Oliver is a capable receiver and goes to a team that desperately needs one of those guys at tight end. Could be a popular target for Nick Foles. Johnson was drafted by the Steelers, who have been way better than every other team at scouting wideouts for the last dozen years. Armstead is the last running back I was interested in, selected by Jacksonville. Leonard Fournette's next injury/suspension/release is always just around the corner.
3.03 Jalen Hurd, S.F.
3.04 Dwayne Haskins, Wash.
3.05 Kelvin Harmon, Wash.
3.06 Terry McLaurin, Wash.
Hurd is a weird kind of hybrid who I think might be a better NFL player than a fantasy one -- a gadget who could line up at wideout, tight end (he's huge), or H-back. San Francisco will probably put him on the field every so often to show how clever they are before giving up. Three straight Washington players went next, testament as to just how awful this team's offense looked at the end of last season, and how in need they are of playmakers. Haskins needs some development and we'll see how he fares in an offense that's more conventional than his Ohio State one. At least adding one of his better targets, McLaurin, could help. Harmon was a favorite of draftniks but clearly the NFL didn't think much of him; he was just a sixth-round pick.

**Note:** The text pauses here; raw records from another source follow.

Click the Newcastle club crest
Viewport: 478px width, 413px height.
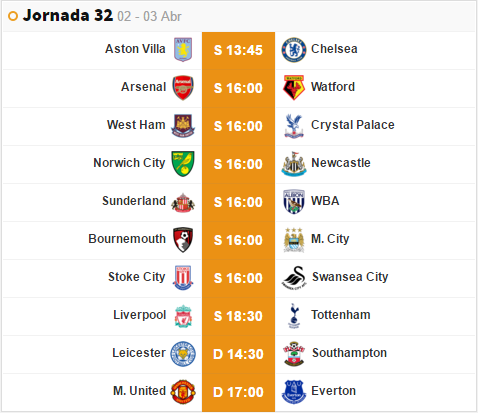pos(294,164)
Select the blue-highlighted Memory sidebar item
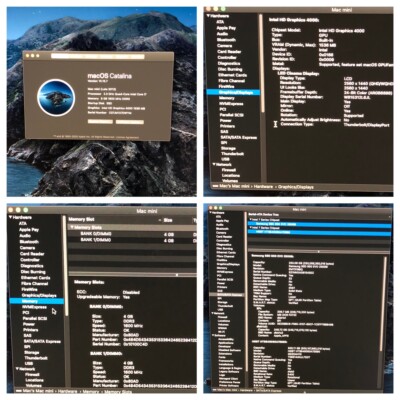This screenshot has height=400, width=400. pos(36,301)
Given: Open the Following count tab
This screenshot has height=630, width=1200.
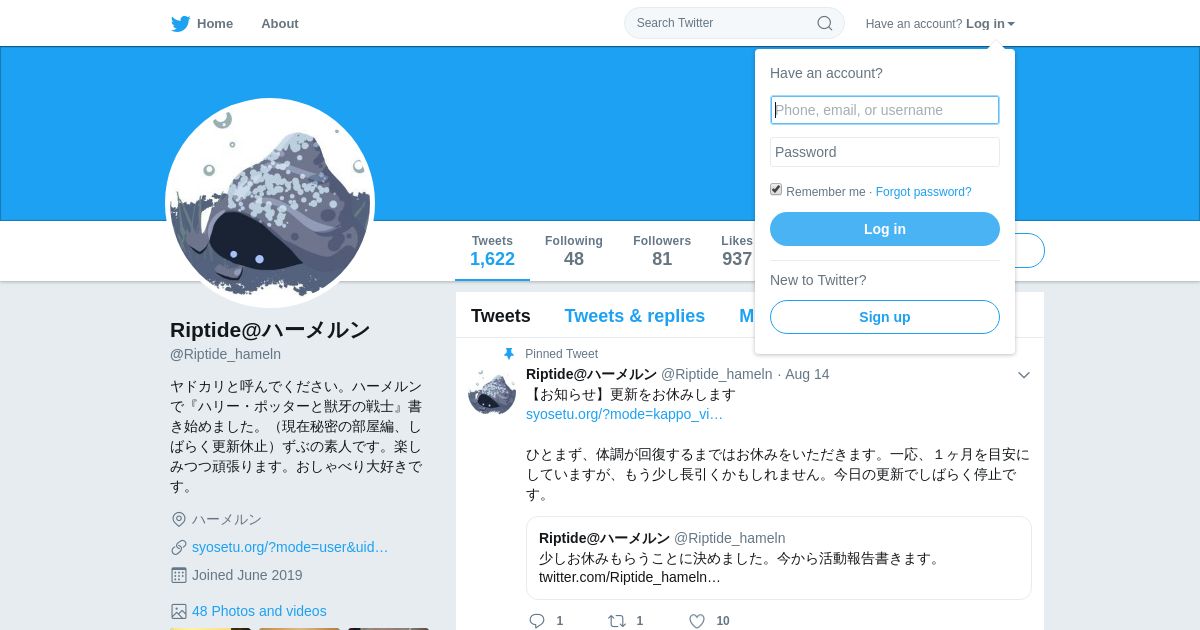Looking at the screenshot, I should point(574,251).
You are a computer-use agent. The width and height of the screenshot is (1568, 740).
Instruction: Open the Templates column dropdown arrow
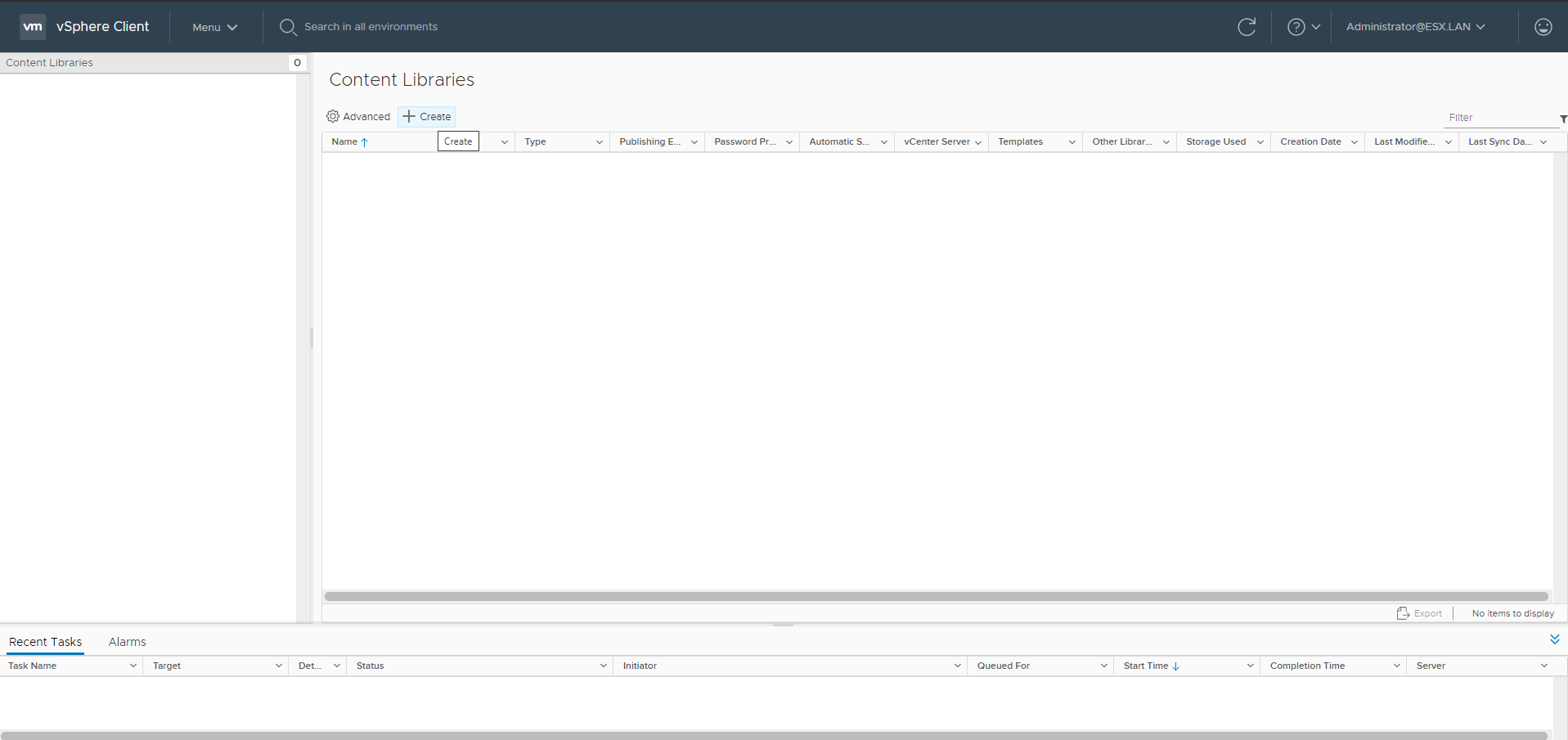pos(1072,142)
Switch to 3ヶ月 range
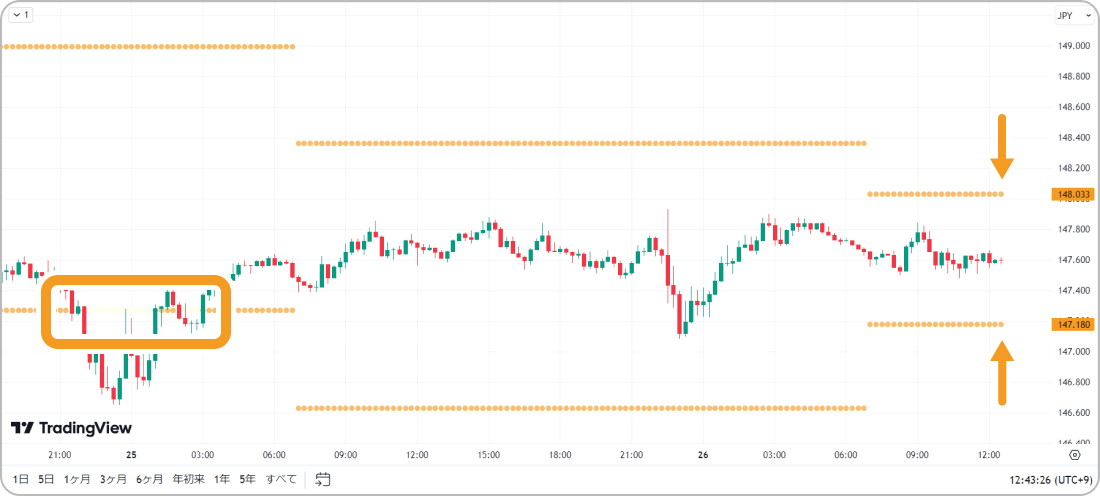 point(113,479)
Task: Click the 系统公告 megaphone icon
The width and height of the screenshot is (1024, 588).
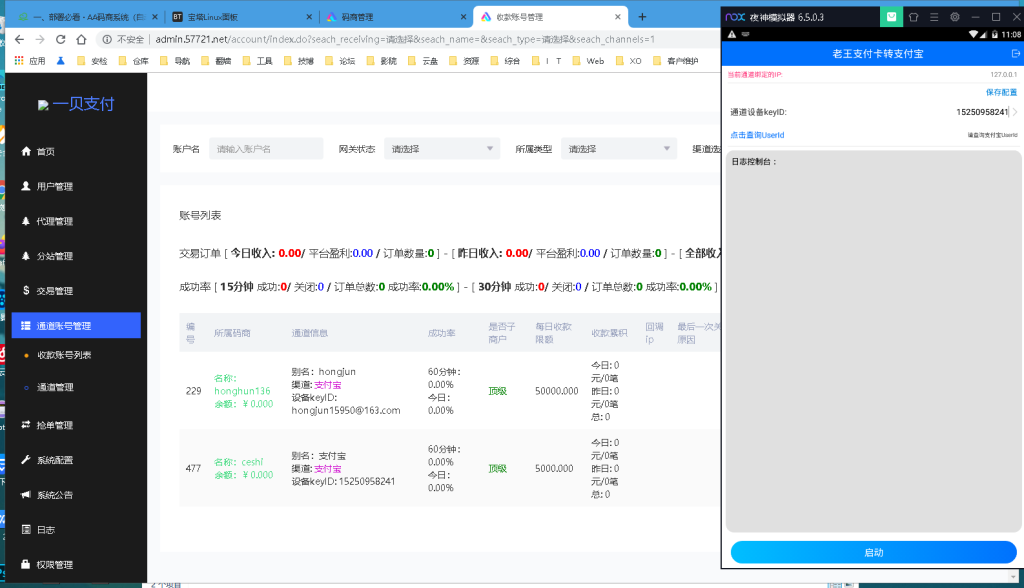Action: tap(26, 495)
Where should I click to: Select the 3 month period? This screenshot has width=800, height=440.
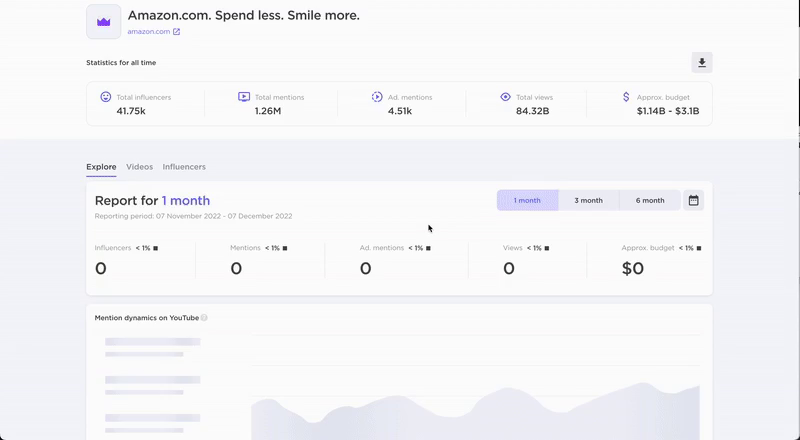tap(588, 200)
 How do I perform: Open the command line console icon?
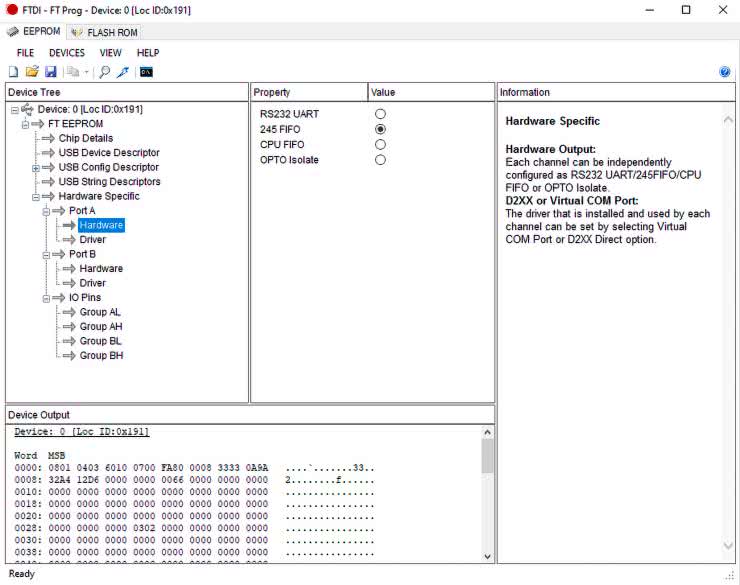pos(146,72)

3.07 Alexander Mattison, Minn.
3.08 Darwin Thompson, K.C.
3.09 Rodney Anderson, Cin.
3.10 Daniel Jones, NYG
3.11 Bryce Love, Wash.
3.12 Kahale Warring, Hou.
I'm not sure Mattison is better than Minnesota's other young running backs behind Dalvin Cook, third-rounder or no. Thompson is intriguing in Kansas City; they'll use him (but again, sixth-round pick). Anderson has an alarming injury history, Jones calls to mind Blaine Gabbert (that's not a compliment), Love tore his ACL in December, so he's eating up a roster spot in 2019. Warring joins an unappealing tight end room in Houston.
And that's the draft. Let me know where you think we all went wrong.